パキシエルは速く割れて、パキパキ度が強い
岡嶋: 下の図を見ていただけますか? 縦軸(荷重)のピーク値が大きいほど硬くて、ピークのときの横軸(圧縮距離)の値が小さいほど早く割れるんですよ。つまり、直線の傾きが急になるほどパキパキ度が強いことが言えるんですよね。
土肥: 板チョコに比べて、「パキシエルは速く割れて、パキパキ度が強い」というこですか?
岡嶋: はい。硬さを調べたところ、両方とも同じ硬さなんですよ。しかし、硬さに到達する時間が違う。板チョコの場合は、ぐーーーっと圧力を加えることによって、パキッと割れる。一方、パキシエルの場合は、すぐにパキッと割れてしまう。板チョコに比べて、パキシエルの先端部分のパキパキ度は約2.3倍ですね。
土肥: ほー、そんなに違うのですか。

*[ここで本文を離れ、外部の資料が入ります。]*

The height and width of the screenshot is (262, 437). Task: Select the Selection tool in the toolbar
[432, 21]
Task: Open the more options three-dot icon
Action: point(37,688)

チカラを加えるとすぐに割れるそうですが、そうなるように何か工夫しているのですか、森永さん。
森永: 食感を出せるように、硬い種類のチョコ成分と柔らかい種類のチョコ成分を適度にブレンドしています。硬すぎるとボロボロこぼれてしまうので、適度な柔らかさがでるようにしています。
岡嶋: 次に、一般的なチョコレートのアイスバーと比較してみました。下のグラフを見ていただけますか?
土肥: 先ほどの板チョコと違って、差は歴然としていますね。
岡嶋: パキシエルは縦軸の荷重(硬さ)のピーク値と直線の傾きが大きい。つまり、一般的なチョコアイスバーにはないパキパキ感を味わうことができるというデータが出ています。